# WORK INSTRUCTIONS
Please render the lines of these entries as a Markdown table with the columns "Row" and "Content", numbering each line and skipping blank ones. Leave the pictures out.

(Target position entries)
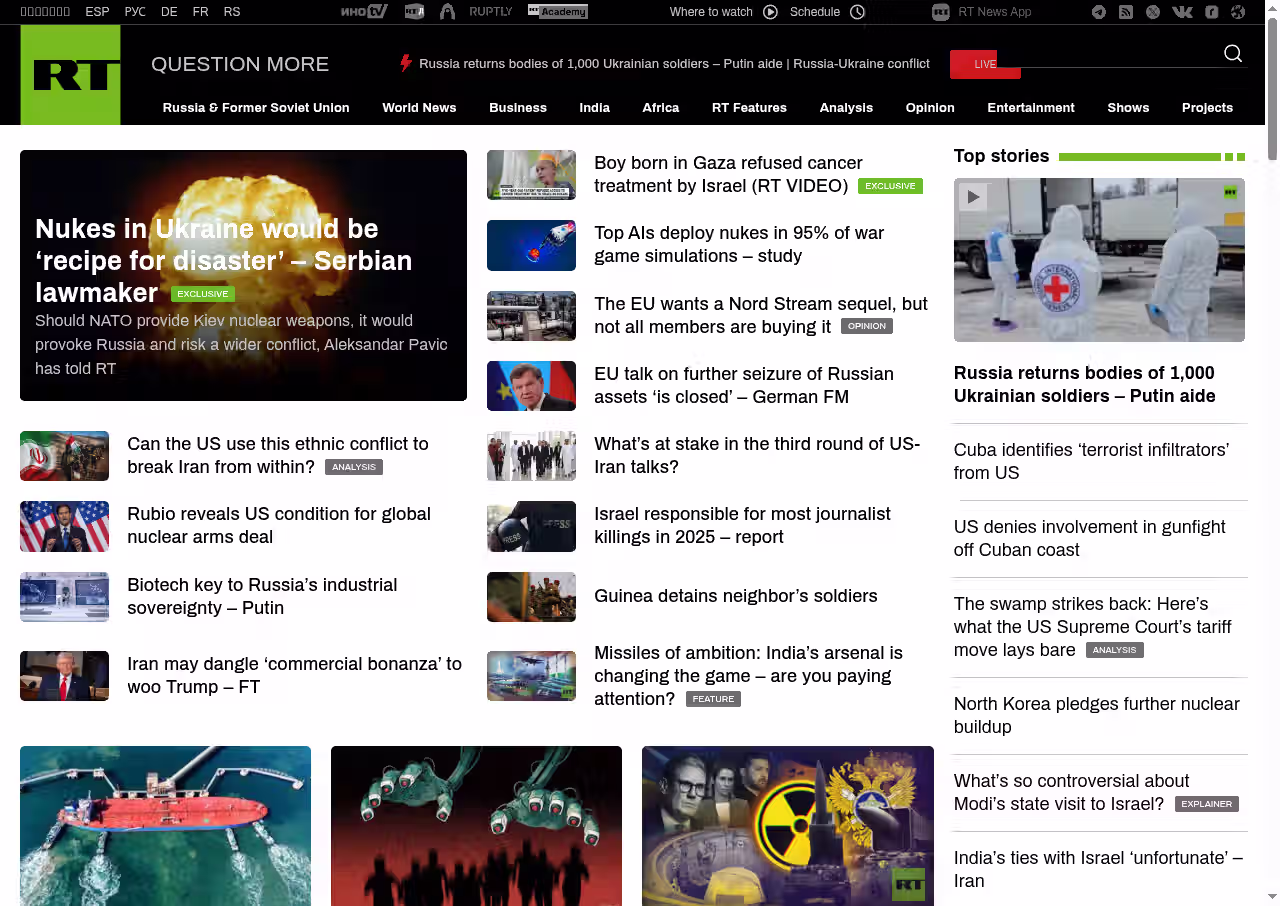Open the InoTV logo link
1280x906 pixels.
click(x=364, y=12)
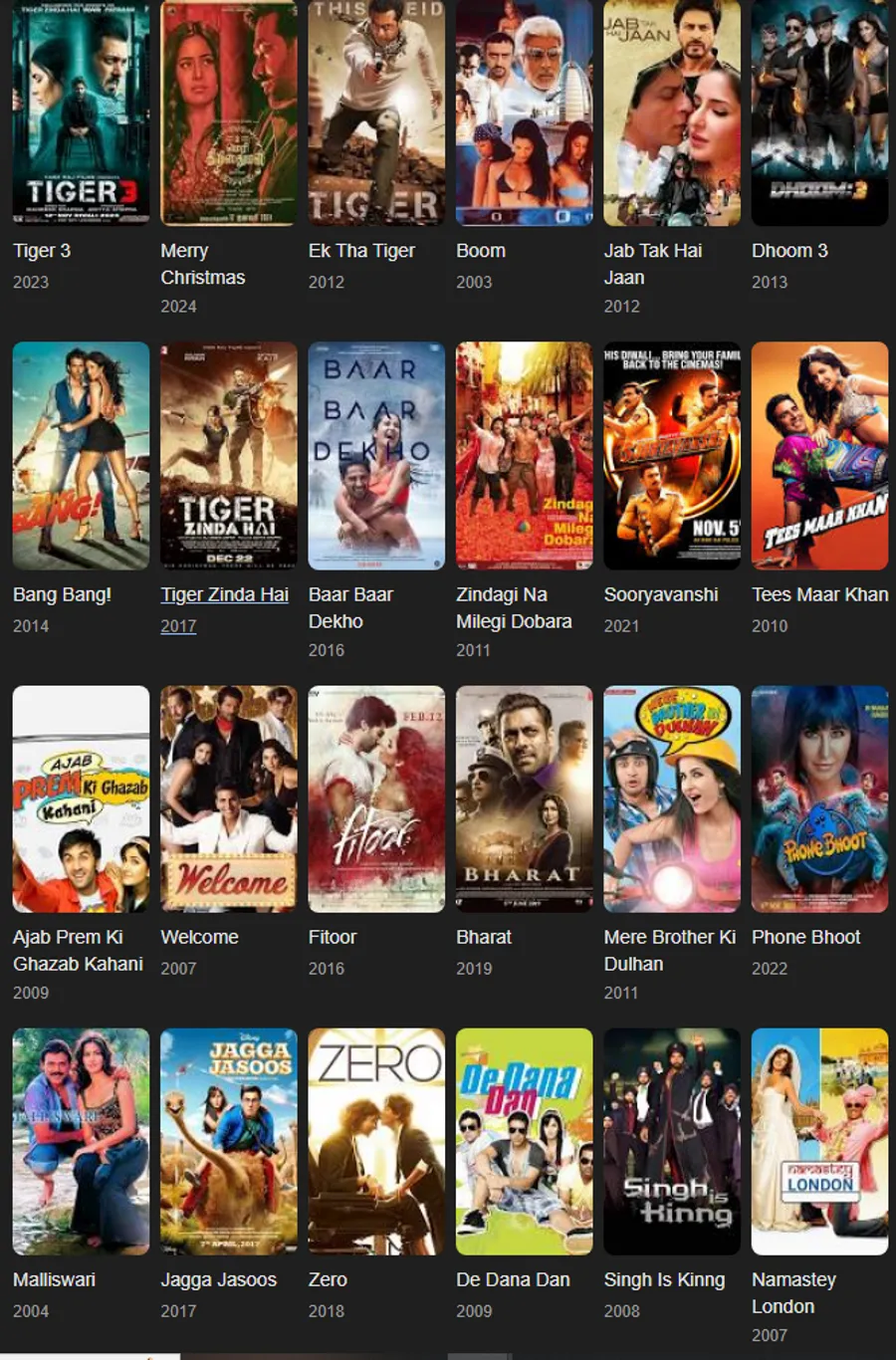Click the underlined Tiger Zinda Hai link
Viewport: 896px width, 1360px height.
pyautogui.click(x=225, y=594)
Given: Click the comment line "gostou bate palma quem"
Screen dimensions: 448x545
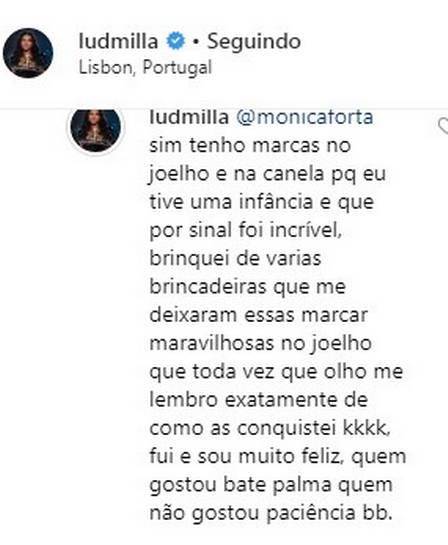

# COMPLETED EXERCISE
| Row | Content |
|---|---|
| 1 | Open the InoTV logo link |
| 2 | 1280x906 pixels. |
| 3 | click(x=364, y=12) |
| 4 | Click the underlined Tiger Zinda Hai link |
| 5 | Viewport: 896px width, 1360px height. |
| 6 | pyautogui.click(x=225, y=594) |
| 7 | Given: Click the comment line "gostou bate palma quem" |
| 8 | Screen dimensions: 448x545 |